Items from a data source
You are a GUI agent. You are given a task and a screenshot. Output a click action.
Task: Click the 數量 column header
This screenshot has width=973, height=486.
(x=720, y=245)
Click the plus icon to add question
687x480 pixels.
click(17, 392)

WHAT TO DO
Give every record again, exactly as it appears.

EXERCISE OUTPUT
You are a GUI agent. You are given a task and a screenshot. Output a click action.
Task: Click the 數量 column header
This screenshot has width=973, height=486.
(x=720, y=245)
Click the plus icon to add question
687x480 pixels.
click(17, 392)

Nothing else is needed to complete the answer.